• Fragmento seleccionado:
Cada vez que terminan unos Juegos Olímpicos, los organizadores y el público anfitrión están pendientes a las palabras de los presidentes del COI, quienes en no pocas de las versiones celebradas han terminado por expresar: «Estos son los mejores Juegos de la historia». El cumplido o el real reconocimiento enciende los corazones y el orgullo nacional.
Cuando todavía no arde el fuego en el estadio nacional de esta ciudad, lo que si ya puede afirmar Thomas Bach, titular de ese organismo deportivo, es que los de Tokío han sido los Juegos más difíciles de la historia.

• Filas de datos:
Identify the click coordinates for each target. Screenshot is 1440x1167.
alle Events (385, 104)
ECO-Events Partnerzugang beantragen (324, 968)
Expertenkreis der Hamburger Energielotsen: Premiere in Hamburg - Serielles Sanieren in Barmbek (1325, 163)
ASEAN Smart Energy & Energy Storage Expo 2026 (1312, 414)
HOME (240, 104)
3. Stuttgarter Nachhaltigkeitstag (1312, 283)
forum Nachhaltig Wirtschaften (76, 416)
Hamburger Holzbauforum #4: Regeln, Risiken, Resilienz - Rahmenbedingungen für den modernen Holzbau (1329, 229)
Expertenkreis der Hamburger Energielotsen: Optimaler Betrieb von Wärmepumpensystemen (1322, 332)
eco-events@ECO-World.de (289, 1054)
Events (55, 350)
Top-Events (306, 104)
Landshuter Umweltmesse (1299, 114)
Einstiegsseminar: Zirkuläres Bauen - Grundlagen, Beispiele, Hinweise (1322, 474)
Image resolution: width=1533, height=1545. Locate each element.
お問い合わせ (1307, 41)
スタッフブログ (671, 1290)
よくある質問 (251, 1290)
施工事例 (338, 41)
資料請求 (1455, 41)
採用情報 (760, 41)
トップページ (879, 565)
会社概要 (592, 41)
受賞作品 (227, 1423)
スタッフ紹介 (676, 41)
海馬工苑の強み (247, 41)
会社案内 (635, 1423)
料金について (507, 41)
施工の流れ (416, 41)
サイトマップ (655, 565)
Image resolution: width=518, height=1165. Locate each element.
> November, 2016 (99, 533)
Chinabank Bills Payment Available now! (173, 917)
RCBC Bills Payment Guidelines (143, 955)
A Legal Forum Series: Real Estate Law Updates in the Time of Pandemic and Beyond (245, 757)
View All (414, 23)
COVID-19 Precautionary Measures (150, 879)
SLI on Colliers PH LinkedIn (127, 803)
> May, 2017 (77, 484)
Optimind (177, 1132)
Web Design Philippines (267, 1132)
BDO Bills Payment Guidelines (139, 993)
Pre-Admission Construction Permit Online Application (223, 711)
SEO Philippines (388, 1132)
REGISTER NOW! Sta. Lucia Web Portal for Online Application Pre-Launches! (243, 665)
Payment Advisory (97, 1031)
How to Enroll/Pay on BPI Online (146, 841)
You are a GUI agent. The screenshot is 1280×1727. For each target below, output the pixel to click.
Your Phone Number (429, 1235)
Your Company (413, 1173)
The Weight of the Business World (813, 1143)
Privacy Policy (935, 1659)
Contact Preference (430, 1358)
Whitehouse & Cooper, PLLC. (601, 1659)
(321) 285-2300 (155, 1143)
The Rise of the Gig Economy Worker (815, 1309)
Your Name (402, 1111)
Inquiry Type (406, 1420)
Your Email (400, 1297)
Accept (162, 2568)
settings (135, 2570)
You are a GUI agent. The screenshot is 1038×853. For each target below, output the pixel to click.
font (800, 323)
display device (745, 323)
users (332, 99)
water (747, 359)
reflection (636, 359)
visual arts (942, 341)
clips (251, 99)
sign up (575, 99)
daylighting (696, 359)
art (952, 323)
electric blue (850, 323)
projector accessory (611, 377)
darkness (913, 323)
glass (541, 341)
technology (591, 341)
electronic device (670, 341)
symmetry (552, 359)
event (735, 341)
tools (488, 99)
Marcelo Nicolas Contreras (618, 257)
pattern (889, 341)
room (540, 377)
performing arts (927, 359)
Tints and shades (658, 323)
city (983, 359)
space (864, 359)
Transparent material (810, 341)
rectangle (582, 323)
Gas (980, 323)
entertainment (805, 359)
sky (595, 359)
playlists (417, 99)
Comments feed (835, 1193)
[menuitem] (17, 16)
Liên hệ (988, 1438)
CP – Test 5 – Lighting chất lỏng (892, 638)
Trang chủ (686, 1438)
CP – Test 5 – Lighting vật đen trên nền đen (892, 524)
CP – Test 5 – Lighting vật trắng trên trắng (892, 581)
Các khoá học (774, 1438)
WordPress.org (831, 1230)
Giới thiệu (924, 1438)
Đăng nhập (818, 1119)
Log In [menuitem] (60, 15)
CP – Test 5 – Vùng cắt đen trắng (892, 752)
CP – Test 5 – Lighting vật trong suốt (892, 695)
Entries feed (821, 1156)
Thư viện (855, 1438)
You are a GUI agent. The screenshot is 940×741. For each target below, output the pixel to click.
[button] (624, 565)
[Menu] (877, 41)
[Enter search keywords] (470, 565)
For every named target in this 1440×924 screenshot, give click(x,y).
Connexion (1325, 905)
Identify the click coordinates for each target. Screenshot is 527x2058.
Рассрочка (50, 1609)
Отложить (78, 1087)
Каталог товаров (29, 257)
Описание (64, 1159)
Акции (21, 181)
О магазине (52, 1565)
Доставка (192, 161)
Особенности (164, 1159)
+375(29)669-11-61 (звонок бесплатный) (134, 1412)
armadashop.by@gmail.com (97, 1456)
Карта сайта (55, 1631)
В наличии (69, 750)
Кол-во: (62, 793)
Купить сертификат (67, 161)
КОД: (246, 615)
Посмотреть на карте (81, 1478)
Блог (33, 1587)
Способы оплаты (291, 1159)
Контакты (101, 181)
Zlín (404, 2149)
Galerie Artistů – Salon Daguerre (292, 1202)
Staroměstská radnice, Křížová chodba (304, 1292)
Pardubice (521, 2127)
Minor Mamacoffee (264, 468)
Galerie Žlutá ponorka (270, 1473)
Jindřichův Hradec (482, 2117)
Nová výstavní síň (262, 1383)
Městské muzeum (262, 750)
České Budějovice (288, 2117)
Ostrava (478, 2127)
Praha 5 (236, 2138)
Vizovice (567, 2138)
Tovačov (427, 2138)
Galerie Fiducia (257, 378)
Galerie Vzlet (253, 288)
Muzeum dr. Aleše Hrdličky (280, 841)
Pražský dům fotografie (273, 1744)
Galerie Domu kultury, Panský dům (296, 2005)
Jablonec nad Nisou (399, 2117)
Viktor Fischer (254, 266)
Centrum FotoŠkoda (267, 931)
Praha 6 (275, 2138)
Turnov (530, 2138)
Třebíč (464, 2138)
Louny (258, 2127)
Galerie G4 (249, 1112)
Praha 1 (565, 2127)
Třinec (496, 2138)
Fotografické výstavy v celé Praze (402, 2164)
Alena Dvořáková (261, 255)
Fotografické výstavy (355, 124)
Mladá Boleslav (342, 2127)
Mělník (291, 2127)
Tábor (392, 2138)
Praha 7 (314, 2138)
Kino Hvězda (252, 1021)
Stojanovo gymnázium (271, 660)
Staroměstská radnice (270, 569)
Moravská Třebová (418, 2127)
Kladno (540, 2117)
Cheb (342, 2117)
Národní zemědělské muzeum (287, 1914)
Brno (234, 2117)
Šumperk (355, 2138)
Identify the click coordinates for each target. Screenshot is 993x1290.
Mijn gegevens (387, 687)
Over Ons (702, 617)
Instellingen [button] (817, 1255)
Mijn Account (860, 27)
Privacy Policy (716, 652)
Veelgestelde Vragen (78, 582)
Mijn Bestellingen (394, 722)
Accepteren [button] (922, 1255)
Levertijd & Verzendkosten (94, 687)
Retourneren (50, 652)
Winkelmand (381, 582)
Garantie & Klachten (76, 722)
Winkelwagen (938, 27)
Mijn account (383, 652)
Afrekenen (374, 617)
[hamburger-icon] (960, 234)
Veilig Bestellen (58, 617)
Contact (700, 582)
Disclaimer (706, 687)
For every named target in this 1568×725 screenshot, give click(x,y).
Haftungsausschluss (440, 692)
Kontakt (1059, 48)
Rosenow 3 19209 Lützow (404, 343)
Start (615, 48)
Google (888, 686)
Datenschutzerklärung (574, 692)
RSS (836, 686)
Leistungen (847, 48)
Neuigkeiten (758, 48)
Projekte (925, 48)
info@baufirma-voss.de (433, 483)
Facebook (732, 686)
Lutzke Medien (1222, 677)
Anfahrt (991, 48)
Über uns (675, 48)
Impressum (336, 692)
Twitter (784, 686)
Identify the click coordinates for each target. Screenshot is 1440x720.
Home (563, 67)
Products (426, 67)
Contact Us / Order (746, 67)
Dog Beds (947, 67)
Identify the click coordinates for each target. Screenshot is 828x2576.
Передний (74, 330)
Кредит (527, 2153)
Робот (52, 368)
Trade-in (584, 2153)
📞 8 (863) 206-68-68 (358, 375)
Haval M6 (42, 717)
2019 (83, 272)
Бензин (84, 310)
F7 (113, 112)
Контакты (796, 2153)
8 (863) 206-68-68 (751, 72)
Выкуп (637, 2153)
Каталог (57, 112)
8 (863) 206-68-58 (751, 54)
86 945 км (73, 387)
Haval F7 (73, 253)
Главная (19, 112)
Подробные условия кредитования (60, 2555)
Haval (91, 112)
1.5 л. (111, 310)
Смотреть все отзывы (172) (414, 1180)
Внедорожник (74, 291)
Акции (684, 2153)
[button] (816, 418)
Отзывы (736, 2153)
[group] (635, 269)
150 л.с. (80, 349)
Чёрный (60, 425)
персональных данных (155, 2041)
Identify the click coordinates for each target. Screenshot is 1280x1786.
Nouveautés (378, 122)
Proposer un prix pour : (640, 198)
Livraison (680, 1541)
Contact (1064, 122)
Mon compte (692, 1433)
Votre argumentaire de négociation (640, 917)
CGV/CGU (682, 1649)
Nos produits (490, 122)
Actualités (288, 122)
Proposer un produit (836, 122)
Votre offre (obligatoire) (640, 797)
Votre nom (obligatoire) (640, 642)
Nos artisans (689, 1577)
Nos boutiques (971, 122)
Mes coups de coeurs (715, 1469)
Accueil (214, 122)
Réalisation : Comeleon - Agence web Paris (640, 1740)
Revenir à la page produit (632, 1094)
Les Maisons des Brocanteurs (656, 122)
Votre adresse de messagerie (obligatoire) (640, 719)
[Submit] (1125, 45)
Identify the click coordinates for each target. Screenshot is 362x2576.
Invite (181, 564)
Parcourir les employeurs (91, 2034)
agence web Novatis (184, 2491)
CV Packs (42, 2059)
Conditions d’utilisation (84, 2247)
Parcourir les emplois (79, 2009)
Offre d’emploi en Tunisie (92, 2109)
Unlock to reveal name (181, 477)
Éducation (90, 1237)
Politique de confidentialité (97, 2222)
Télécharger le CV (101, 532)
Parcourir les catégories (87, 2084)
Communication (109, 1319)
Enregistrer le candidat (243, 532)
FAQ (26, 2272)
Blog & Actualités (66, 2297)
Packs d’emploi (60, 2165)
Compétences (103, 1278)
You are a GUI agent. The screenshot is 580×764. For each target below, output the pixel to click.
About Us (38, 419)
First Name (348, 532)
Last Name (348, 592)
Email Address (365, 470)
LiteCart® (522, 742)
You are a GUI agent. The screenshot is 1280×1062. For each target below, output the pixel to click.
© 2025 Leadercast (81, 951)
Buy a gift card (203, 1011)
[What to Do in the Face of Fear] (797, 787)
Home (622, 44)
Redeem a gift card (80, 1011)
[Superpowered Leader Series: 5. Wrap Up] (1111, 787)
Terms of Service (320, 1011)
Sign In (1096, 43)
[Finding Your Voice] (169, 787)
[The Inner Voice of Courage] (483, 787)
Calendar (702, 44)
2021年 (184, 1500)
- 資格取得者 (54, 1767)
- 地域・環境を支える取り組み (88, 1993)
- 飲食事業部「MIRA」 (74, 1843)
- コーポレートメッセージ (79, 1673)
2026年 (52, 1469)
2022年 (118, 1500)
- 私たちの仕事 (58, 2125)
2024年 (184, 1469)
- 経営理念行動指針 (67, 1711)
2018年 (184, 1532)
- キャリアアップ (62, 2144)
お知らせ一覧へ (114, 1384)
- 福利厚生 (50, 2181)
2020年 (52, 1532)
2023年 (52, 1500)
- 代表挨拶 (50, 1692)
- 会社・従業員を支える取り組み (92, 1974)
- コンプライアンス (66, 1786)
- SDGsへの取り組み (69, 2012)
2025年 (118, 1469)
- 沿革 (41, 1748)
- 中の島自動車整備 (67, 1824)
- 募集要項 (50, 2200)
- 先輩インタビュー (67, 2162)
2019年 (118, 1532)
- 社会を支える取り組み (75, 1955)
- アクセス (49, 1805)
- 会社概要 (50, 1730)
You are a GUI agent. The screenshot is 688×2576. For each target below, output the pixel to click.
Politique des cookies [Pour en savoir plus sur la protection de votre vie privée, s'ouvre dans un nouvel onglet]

• Consignas de trabajo:
1. Transcribe el fragmento sobre los Juegos Olímpicos comenzando en "Cada vez que" y terminando en "de la historia.".
2. Indica si cada afirmación concuerda con el fragmento sobre los Juegos Olímpicos y responde sí o no, citando las palabras del fragmento que lo deciden: (a) Thomas Bach ya puede afirmar que los Juegos de Tokío han sido los más difíciles de la historia. (b) El fuego ya arde en el estadio nacional de la ciudad. (c) Los presidentes del COI nunca han dicho que unos Juegos fueran los mejores de la historia.
3. Escribe lo que sigue al fragmento sobre los Juegos Olímpicos de Tokío, empezando después de su última oración.
El material no desempeña ningún papel en esto.

• Respuestas por tarea:
1.
Cada vez que terminan unos Juegos Olímpicos, los organizadores y el público anfitrión están pendientes a las palabras de los presidentes del COI, quienes en no pocas de las versiones celebradas han terminado por expresar: «Estos son los mejores Juegos de la historia». El cumplido o el real reconocimiento enciende los corazones y el orgullo nacional.
Cuando todavía no arde el fuego en el estadio nacional de esta ciudad, lo que si ya puede afirmar Thomas Bach, titular de ese organismo deportivo, es que los de Tokío han sido los Juegos más difíciles de la historia.

2.
(a) Sí: «lo que si ya puede afirmar Thomas Bach, titular de ese organismo deportivo, es que los de Tokío han sido los Juegos más difíciles de la historia».
(b) No: «Cuando todavía no arde el fuego en el estadio nacional de esta ciudad».
(c) No: «en no pocas de las versiones celebradas han terminado por expresar: «Estos son los mejores Juegos de la historia»».

3.
También será una edición atípica, pues el primero que tuvo una credencial en ellos, al que le cabe mejor el calificativo de intruso, fue el SARS-COV-2, en marzo de 2020, para transformar al mundo en un infierno y cambiar la vida de la familia olímpica. Los atletas no pueden interactuar, ni entre ellos ni con el público, tampoco con la prensa, la que, dicho sea de paso, asume el reto de reflejar lo que acontece sin su fuente primaria: los protagonistas de las hazañas, porque no es lo mismo una entrevista mediante las redes que palpitar con las emociones y los rostros jadeantes tras el esfuerzo.
Será una cita plagada de protocolos de seguridad en pos de garantizar el necesario distanciamiento físico, para colmo, en la ciudad de más alta densidad poblacional del mundo, con 14 000 habitantes por kilómetro cuadrado.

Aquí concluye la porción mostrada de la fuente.